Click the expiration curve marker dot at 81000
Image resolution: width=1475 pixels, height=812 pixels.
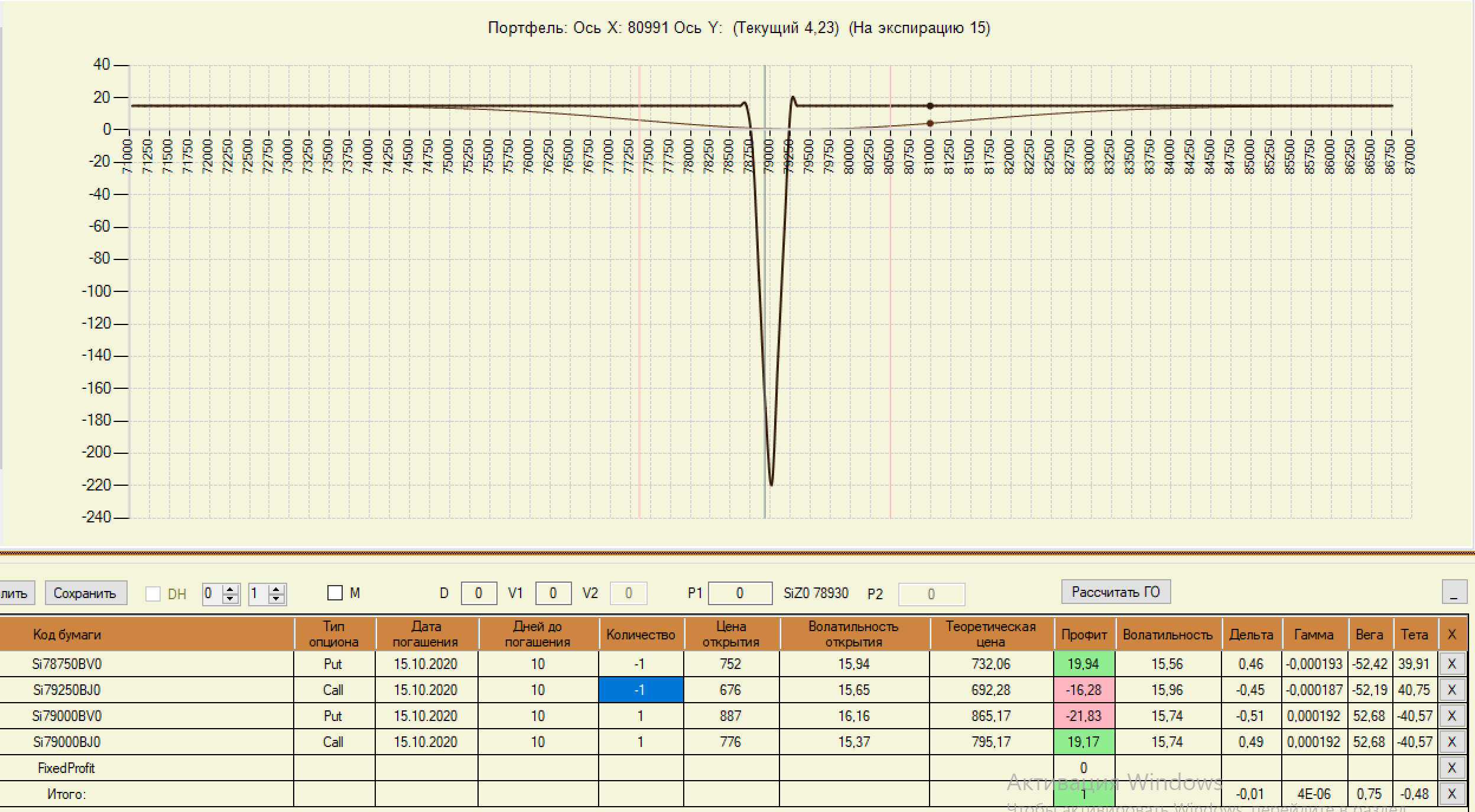(930, 106)
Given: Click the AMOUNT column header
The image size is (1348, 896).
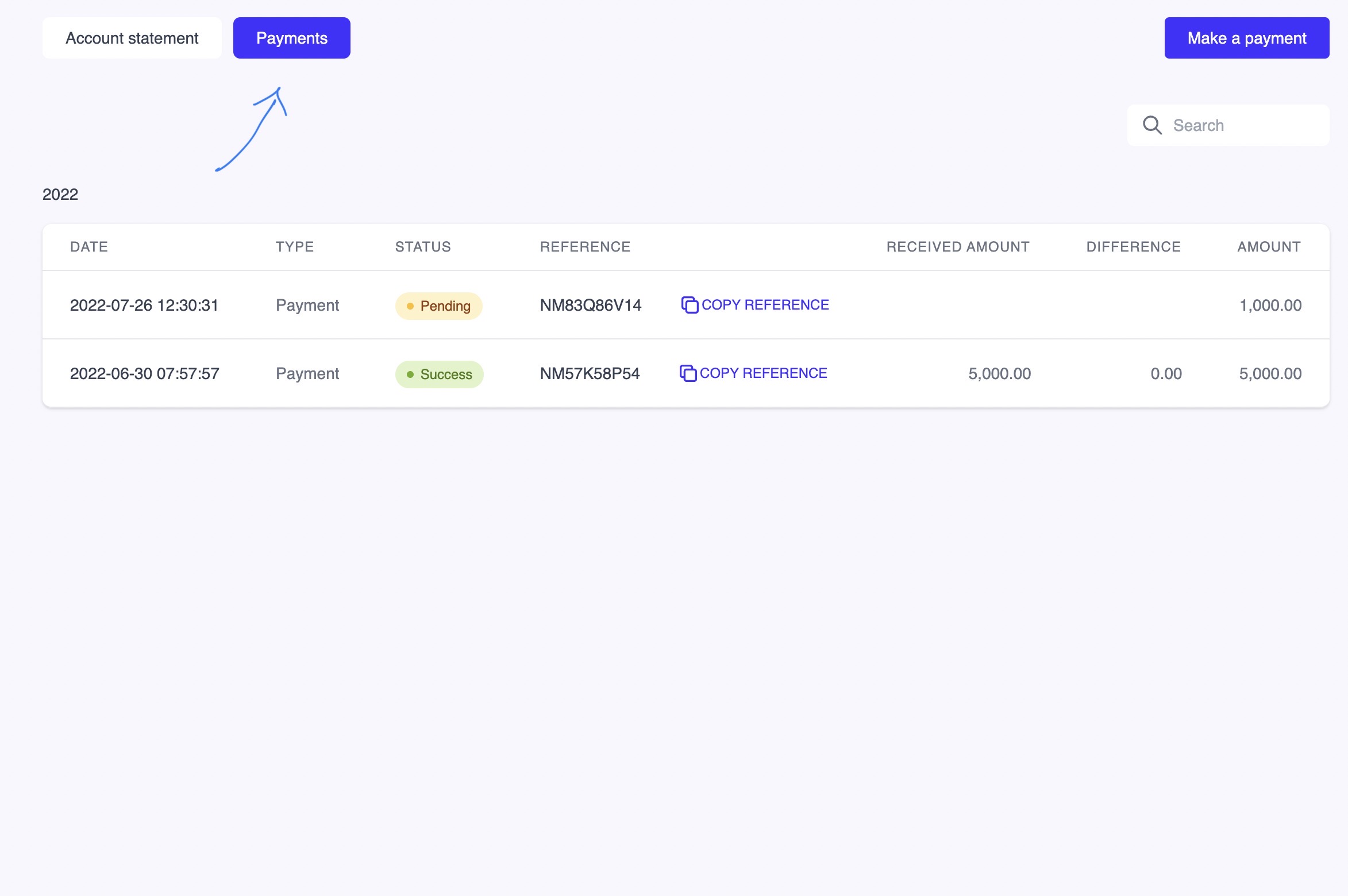Looking at the screenshot, I should pos(1269,247).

• INSTRUCTIONS FOR THE TASK
Return the lines exactly, from the one containing "Image resolution: width=1475" through the last line above, including both ends and excluding every picture.

• TASK OUTPUT
Image resolution: width=1475 pixels, height=812 pixels.
(930, 106)
Given: Click the AMOUNT column header
The image size is (1348, 896).
Looking at the screenshot, I should pos(1269,247).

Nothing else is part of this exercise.